Requests
1. Answer these questions about the excerpt on the bank settlement agreement:
(a) How much was to be paid immediately under the agreement?
(b) In how many equal quarterly instalments was the Shs. 5 million to be paid?
(c) On what date was a second payment of Shs. 500,000/- made?
2. Edit the stretch of the records from the line containing "Click the key icon next to Add button" through the end of the records by replacing "key icon" with "padlock icon" and keeping everything else unchanged. Leave the pictures out of your answer.

10.  Under cross-examination, Mr. Chelanga was taken through agreement which had arisen as a result of a combination of the letters dated 7th and 14th of September 2000. DW 1 emphasised that the agreement confirmed the payment of Shs. 10 million in full and final settlement of the Plaintiffs’ liabilities to the Defendant bank. He confirmed that the conditions were that Shs. 500,000/- was to be paid immediately. There were other payments to be made as detailed above. The plot referred to in the agreement was the one that would be subdivided out of the whole of the suit property and it was to be sold to PW 1 who had been introduced to the Defendant bank by the second Plaintiff. It was not the Defendant’s responsibility to sell the half acre plot (to be sub-divided). DW 1 did not dispute that the subdivided plot was to be sold to PW 1 but drew the Court’s attention to the third condition of the agreement which was the payment of Shs. 5 million by 10 equal quarterly instalments. DW 1 confirmed that the Defendant bank expected the Shs. 5 million from the sale of the subdivided plot within 30 days of the date of the agreement as well as the Shs. 500,000/- to be paid immediately. That amount was not paid neither were the quarterly instalments, the first of which was to be paid in January 2001 with the last instalment due in December 2002. DW 1 also confirmed that that the Defendant held on to the title deeds of the suit property as nowhere in the Agreement did it say that the Defendant had to release those deeds for the sale to proceed.

11.  On being pressed, DW 1 confirmed that the initial deposit of Shs. 500,000/- was to be made in order to stop the auction sale of the suit property which was about to take place. DW 1, upon being further examined as regards the said agreement, confirmed that it was his understanding that the Defendant had agreed to accept the sum of Shs. 10 million to settle the first Plaintiff’s debt. However, if the Plaintiffs defaulted on the agreement, the Defendant bank would be entitled to revert back and claim the whole amount as owed by the first Plaintiff at the time. DW 1 was never shaken under cross examination in this regard. He detailed that the said agreement had been revoked because the Plaintiffs reneged on payment and that is why the Defendant went ahead to sell the suit property. Upon the default of the Plaintiffs, the agreement collapsed and the Defendant bank gave notice to the first Plaintiff of the outstanding amount. Although there had been a second payment of Shs. 500,000/- on 12th April 2001, the conditions of the agreement had not been fulfilled and the Defendant had a right to lay claim to the total outstanding amount.

Word and item position data:
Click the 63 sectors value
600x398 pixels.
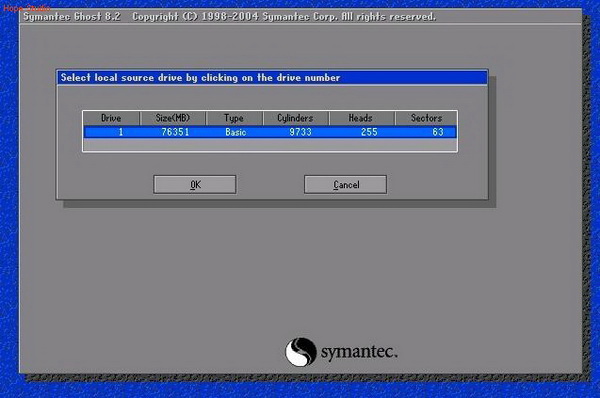tap(438, 132)
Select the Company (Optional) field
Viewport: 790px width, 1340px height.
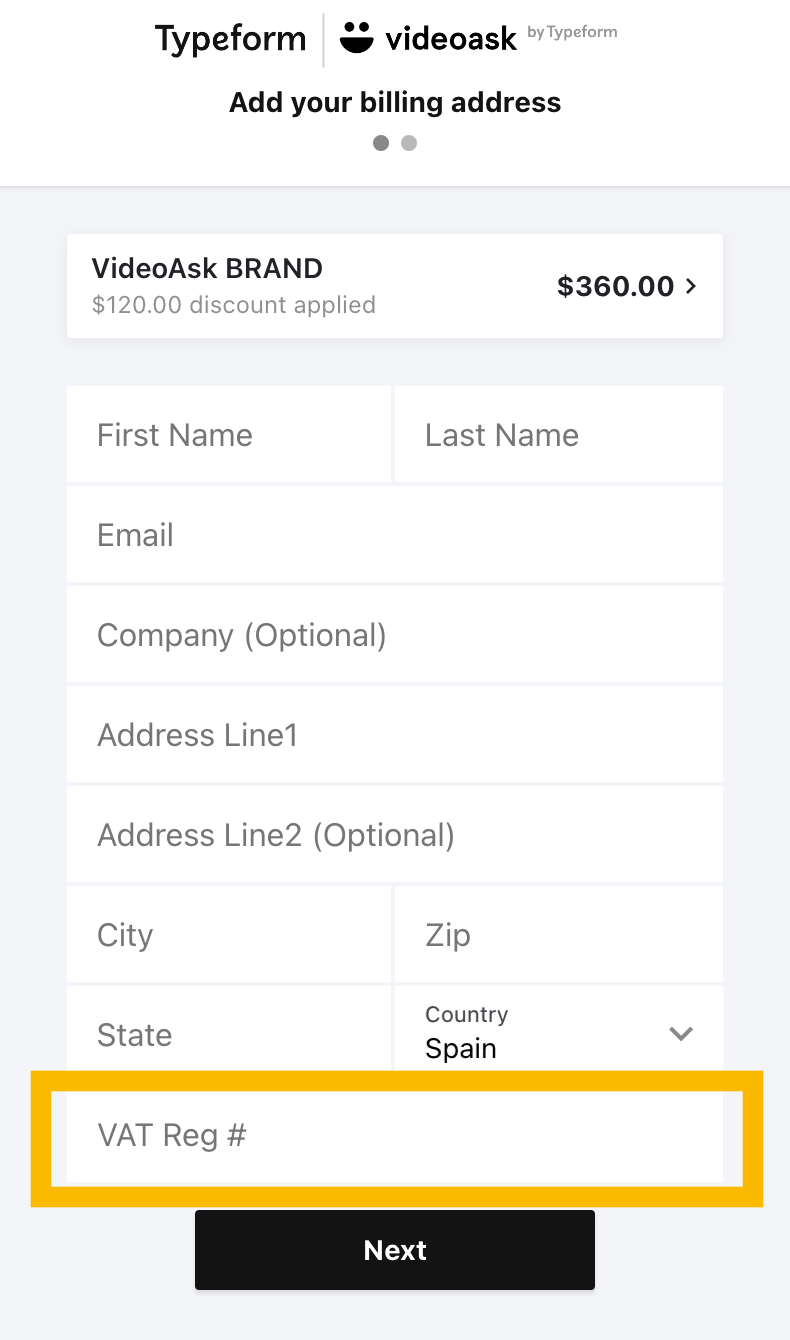[x=395, y=634]
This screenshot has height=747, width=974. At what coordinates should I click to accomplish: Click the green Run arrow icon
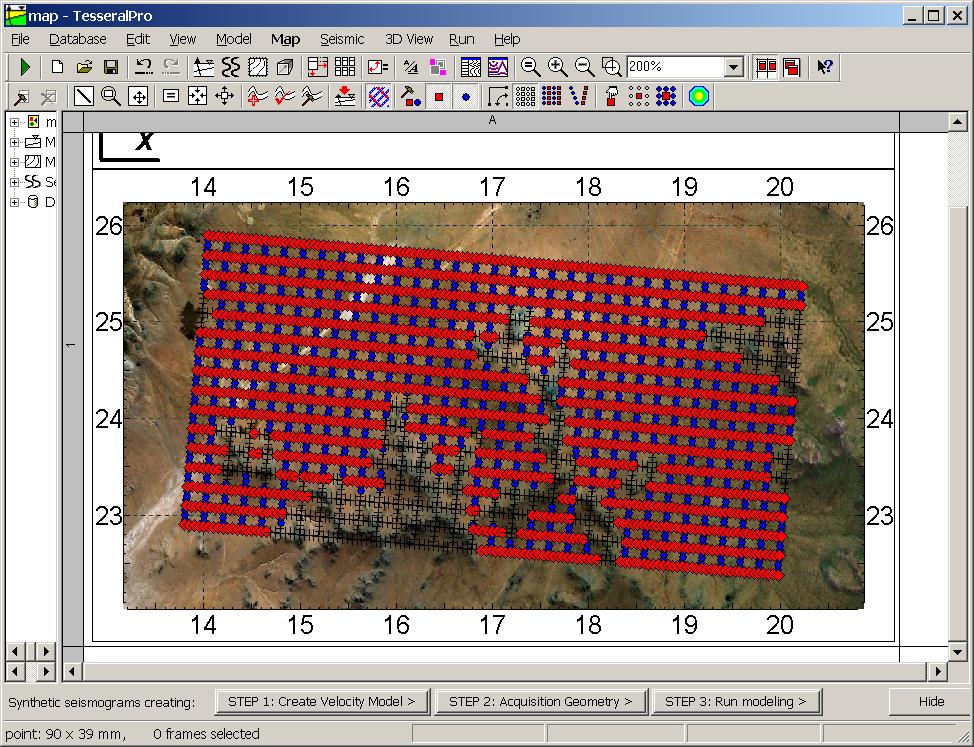[x=26, y=67]
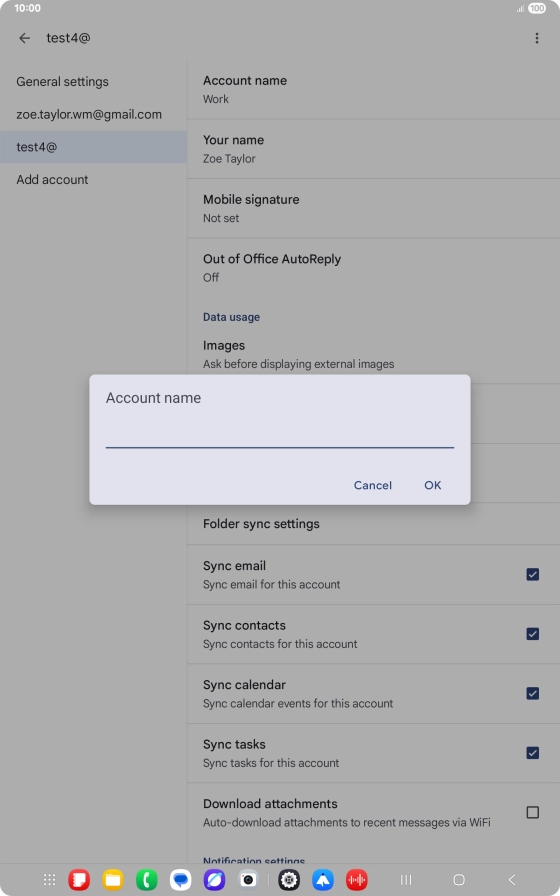Screen dimensions: 560x896
Task: Open the red voice recorder app icon
Action: 357,879
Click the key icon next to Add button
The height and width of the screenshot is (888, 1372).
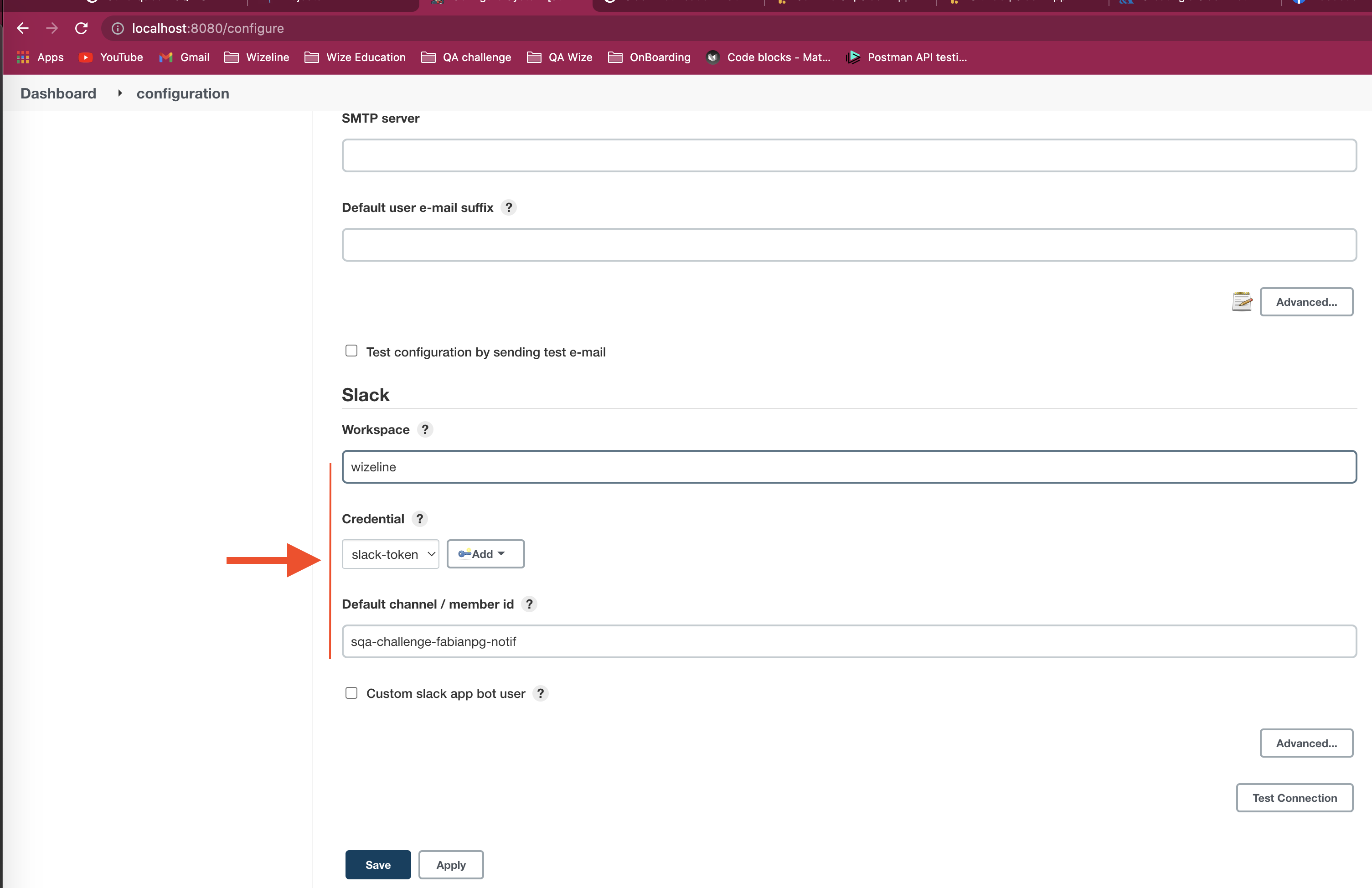point(463,554)
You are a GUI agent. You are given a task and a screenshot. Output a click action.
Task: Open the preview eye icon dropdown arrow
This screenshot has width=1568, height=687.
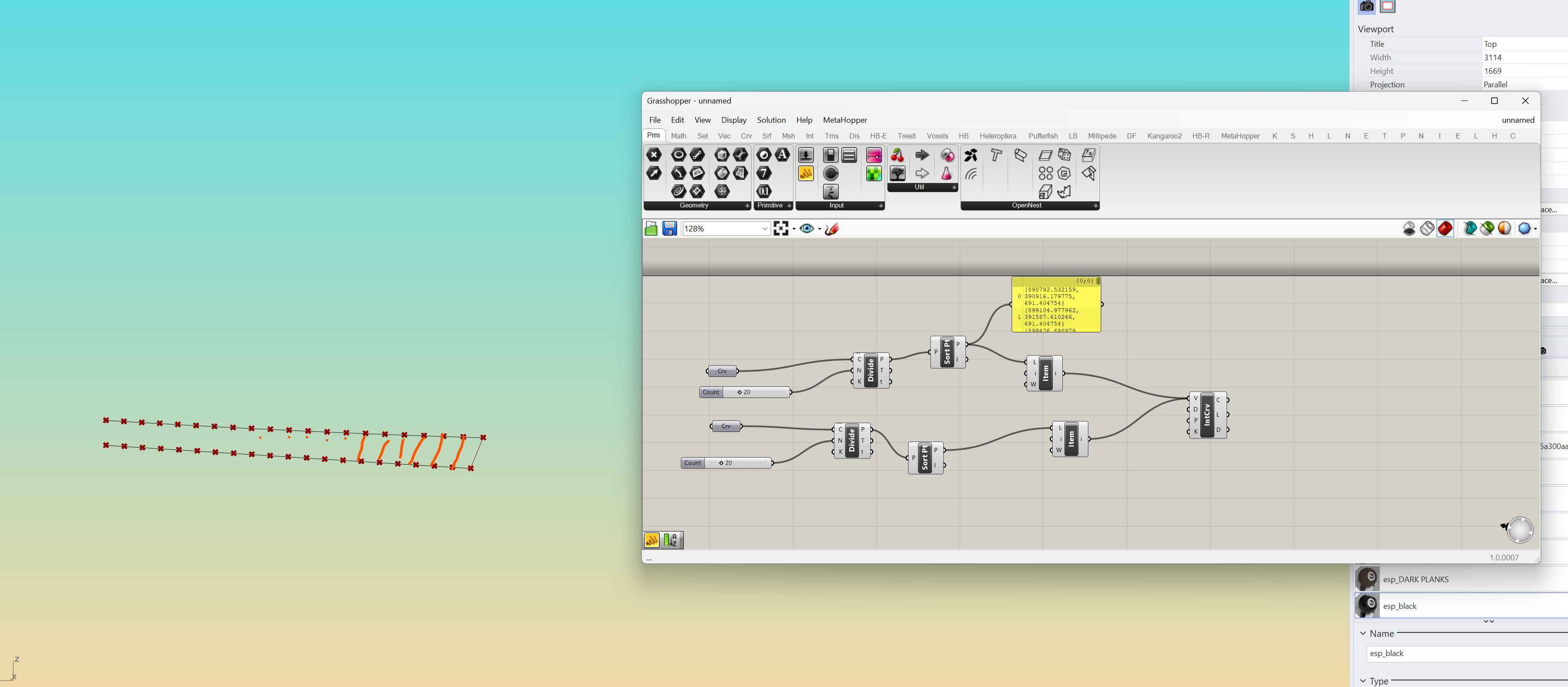tap(819, 229)
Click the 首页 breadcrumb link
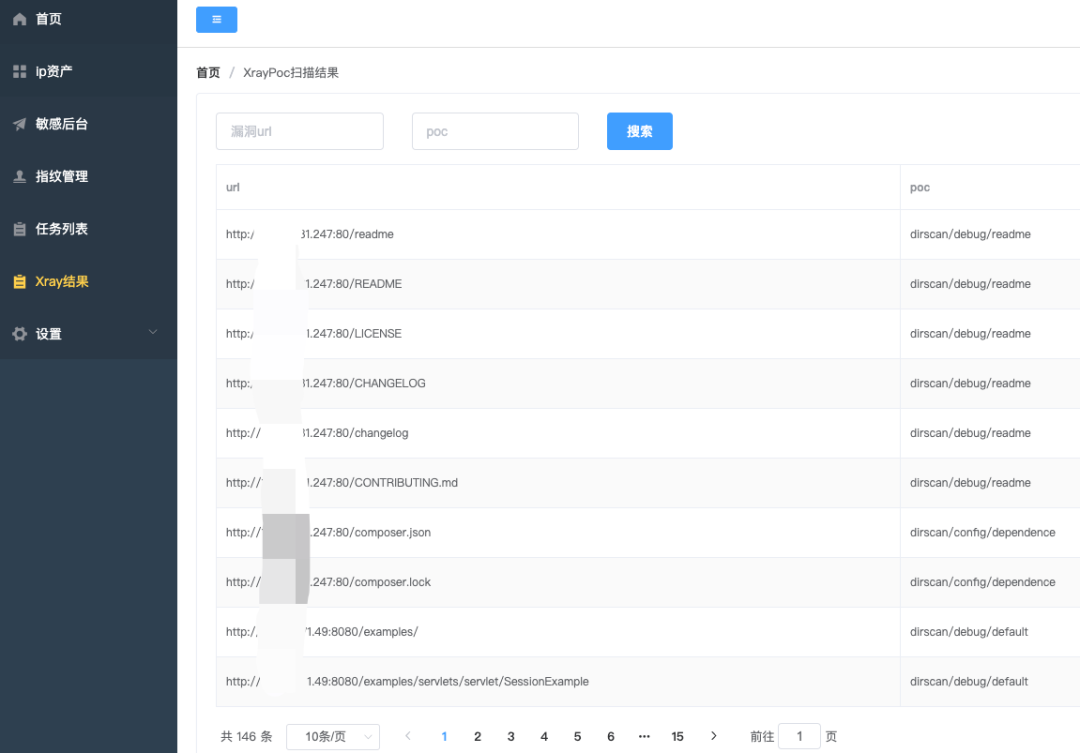 (x=208, y=73)
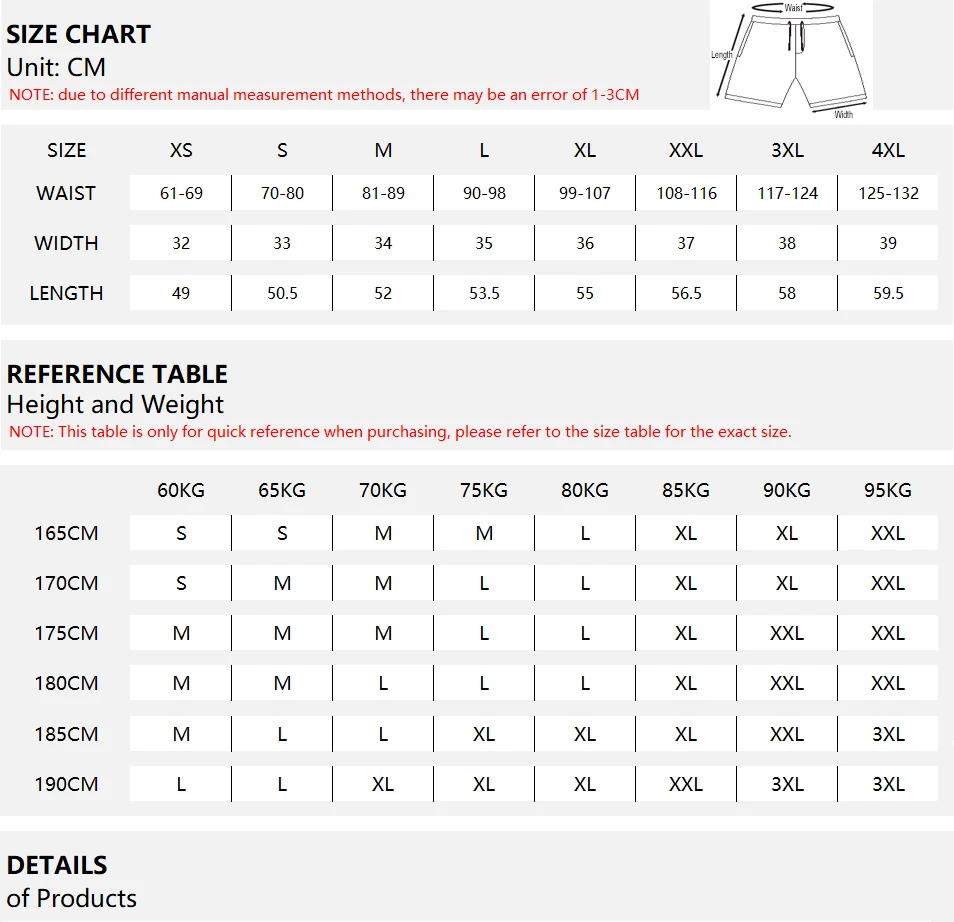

Answer list
1.
(a) Shs. 500,000/-
(b) 10
(c) 12th April 2001

2.
Click the padlock icon next to Add button
The height and width of the screenshot is (888, 1372).
point(463,554)
You are a GUI agent. You are given a task and a screenshot. Output a click action.
Task: Open the preview eye icon dropdown arrow
This screenshot has width=1568, height=687.
tap(819, 229)
Click the 首页 breadcrumb link
 (x=208, y=73)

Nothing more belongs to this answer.